PESHAWAR -- The reopening of a hotel at the Malam Jabba Ski Resort, which the Taliban torched more than a decade ago, is adding the latest boost to tourism in Swat District, once a militant hotbed.
Situated in the scenic Swat Valley, the formerly state-run facility came under attack by militants June 26, 2008. They reduced much of it to ashes and killed three people.
With security restored in the area, the lodging underwent a complete makeover and has reopened as a five-star hotel at Pakistan's only ski resort.
The hotel has a total of 76 rooms including suites.
Considered a jewel of Swat due to its picturesque beauty, the Malam Jabba Ski Resort is situated about 314km from Islamabad, 9,200 metres above sea level.
On September 5, the Hashoo Group, owner of Pearl-Continental Hotels in Pakistan, announced the reopening of the hotel through a deal between its subsidiary, Pakistan Services Limited, and the Samsons Group of Companies.
Maulana Tariq Jamil, a religious scholar and preacher, performed the ribbon-cutting inauguration of the Pearl-Continental Hotel Malam Jabba and offered special prayers for the preservation of peace and development in the area.
The reopening of the hotel will raise the living standards of inhabitants of militancy-hit areas by attracting tourists from across the country and abroad, said Jamil.
The renovation of the hotel and resort will spur many development opportunities in the region as well as restore Swat District's image, said Waseem Ur Rehman, the chief executive officer of Samsons Group.
"With the co-operation and support of the Khyber Pakhtukhwa (KP) government, our company has made a big investment in restoring the Malam Jabba Ski Resort to its past glory," he said.
Other restorations at the ski resort include the renovation of a 800-metre-long dual-purpose chairlift and a mountain park that offers a zip line and wall climbing.

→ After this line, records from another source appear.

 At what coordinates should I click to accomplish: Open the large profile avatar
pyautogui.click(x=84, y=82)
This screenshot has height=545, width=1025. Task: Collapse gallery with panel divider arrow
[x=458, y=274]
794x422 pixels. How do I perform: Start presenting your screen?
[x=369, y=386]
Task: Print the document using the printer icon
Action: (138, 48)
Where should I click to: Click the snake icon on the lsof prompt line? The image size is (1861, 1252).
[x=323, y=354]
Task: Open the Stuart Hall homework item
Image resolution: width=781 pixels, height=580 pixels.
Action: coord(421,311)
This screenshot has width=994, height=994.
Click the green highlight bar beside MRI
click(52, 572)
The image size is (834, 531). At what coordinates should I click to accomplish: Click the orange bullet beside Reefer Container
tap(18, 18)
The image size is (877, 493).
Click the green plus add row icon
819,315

Rehman added the project will help boost tourism in Swat and in all of KP and create jobs for local residents, said Rehman.
The reopening of the luxury hotel at Malam Jabba is aimed at "reviving one of Pakistan's top tourist destinations", said Imtiaz Ahmad, spokesperson for Pearl-Continental Hotels Peshawar.
Attracting international tourists
The reconstruction of the hotel has drawn praise from Swat residents, who are confident the project will boost tourism in the area as well as "remove the perception that the region is a hub for militants'', said Shireen Zada, a local television journalist.
Zada covered the destruction of the Malam Jabba hotel in 2008. Its destruction is still engrained in his mind, he said.
"The conversion of a destroyed hotel into a modern five-star hotel was quite unbelievable at first sight, and the reality of it has stirred joy," Zada added.
Operations to clear militants from the area have paid off, said Zahoor Durrani, managing director of Peshawar-based tour operator Sehrai Travel.
"Through the efforts and sacrifices rendered by our security forces and local residents, peace has been restored and the construction of a first-class hotel in Swat is testimony to this fact," he said.
It is encouraging to see visitors returning to Malam Jabba and other tourist locations of KP, an area that they avoided for years because they feared terrorism, Durrani said.
According to the KP Tourism Department's estimates, about 2 million tourists visited the province in 2019, he said.
The restoration of the Malam Jabba resort will help attract even more, especially international visitors, he said.
"It's good news for me because ski lovers from abroad have expressed their desire to visit Malam Jabba provided that it has proper and safe accommodations," said Imran Siach, a local tourist guide.
"Now, I can proudly invite international tourists to visit Swat to enjoy Pakistan's top ski resort in addition to the breathtaking scenic views they will see while passing through the Hindu Kush mountain range," said Imran.
Imran expressed confidence that the opening of the hotel would attract international tourists and alter public perceptions of Pakistan.